-- Set exercise --
Rewrite the lines below, switching "GUI agent" to "desktop agent" wherever it occurs and leaving everything else as it is.

**** Entries supplied ****

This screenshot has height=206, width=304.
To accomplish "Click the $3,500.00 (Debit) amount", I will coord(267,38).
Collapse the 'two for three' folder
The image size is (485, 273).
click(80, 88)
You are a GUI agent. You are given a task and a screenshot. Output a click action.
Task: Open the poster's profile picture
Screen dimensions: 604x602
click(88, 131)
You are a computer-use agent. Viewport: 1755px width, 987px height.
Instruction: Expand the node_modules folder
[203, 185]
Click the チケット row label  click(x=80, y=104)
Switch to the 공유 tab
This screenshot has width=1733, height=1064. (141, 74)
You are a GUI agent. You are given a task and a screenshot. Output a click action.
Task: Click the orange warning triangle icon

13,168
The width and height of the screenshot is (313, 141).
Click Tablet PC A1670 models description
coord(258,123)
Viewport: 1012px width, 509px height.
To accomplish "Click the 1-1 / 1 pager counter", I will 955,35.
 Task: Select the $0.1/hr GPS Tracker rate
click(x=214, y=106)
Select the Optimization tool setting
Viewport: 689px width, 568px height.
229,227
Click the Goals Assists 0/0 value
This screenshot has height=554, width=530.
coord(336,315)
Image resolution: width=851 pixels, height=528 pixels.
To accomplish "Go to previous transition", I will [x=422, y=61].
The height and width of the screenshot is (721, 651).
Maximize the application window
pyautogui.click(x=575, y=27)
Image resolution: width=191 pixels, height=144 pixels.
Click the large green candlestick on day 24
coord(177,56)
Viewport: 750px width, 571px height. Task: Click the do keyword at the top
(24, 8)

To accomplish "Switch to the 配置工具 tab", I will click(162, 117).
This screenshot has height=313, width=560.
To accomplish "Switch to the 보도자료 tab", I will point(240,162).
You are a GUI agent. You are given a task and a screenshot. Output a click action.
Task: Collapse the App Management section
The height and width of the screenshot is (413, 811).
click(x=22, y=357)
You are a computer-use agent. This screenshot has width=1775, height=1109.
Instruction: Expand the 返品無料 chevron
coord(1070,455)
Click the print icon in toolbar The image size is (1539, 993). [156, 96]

****

-- Result for this task --
This screenshot has height=206, width=304.
To accomplish "Click the $3,500.00 (Debit) amount", I will coord(267,38).
Collapse the 'two for three' folder
The image size is (485, 273).
click(80, 88)
You are a desktop agent. You are given a task and a screenshot. Output a click action.
Task: Open the poster's profile picture
Screen dimensions: 604x602
click(88, 131)
You are a computer-use agent. Viewport: 1755px width, 987px height.
Instruction: Expand the node_modules folder
[203, 185]
Click the チケット row label  click(x=80, y=104)
Switch to the 공유 tab
This screenshot has width=1733, height=1064. (141, 74)
You are a desktop agent. You are given a task and a screenshot. Output a click action.
Task: Click the orange warning triangle icon

13,168
The width and height of the screenshot is (313, 141).
Click Tablet PC A1670 models description
coord(258,123)
Viewport: 1012px width, 509px height.
To accomplish "Click the 1-1 / 1 pager counter", I will 955,35.
 Task: Select the $0.1/hr GPS Tracker rate
click(x=214, y=106)
Select the Optimization tool setting
Viewport: 689px width, 568px height.
229,227
Click the Goals Assists 0/0 value
This screenshot has height=554, width=530.
coord(336,315)
Image resolution: width=851 pixels, height=528 pixels.
To accomplish "Go to previous transition", I will [x=422, y=61].
The height and width of the screenshot is (721, 651).
Maximize the application window
pyautogui.click(x=575, y=27)
Image resolution: width=191 pixels, height=144 pixels.
Click the large green candlestick on day 24
coord(177,56)
Viewport: 750px width, 571px height. Task: Click the do keyword at the top
(24, 8)

To accomplish "Switch to the 配置工具 tab", I will click(162, 117).
This screenshot has height=313, width=560.
To accomplish "Switch to the 보도자료 tab", I will point(240,162).
You are a desktop agent. You are given a task and a screenshot. Output a click action.
Task: Collapse the App Management section
The height and width of the screenshot is (413, 811).
click(x=22, y=357)
You are a computer-use agent. This screenshot has width=1775, height=1109.
Instruction: Expand the 返品無料 chevron
coord(1070,455)
Click the print icon in toolbar The image size is (1539, 993). [156, 96]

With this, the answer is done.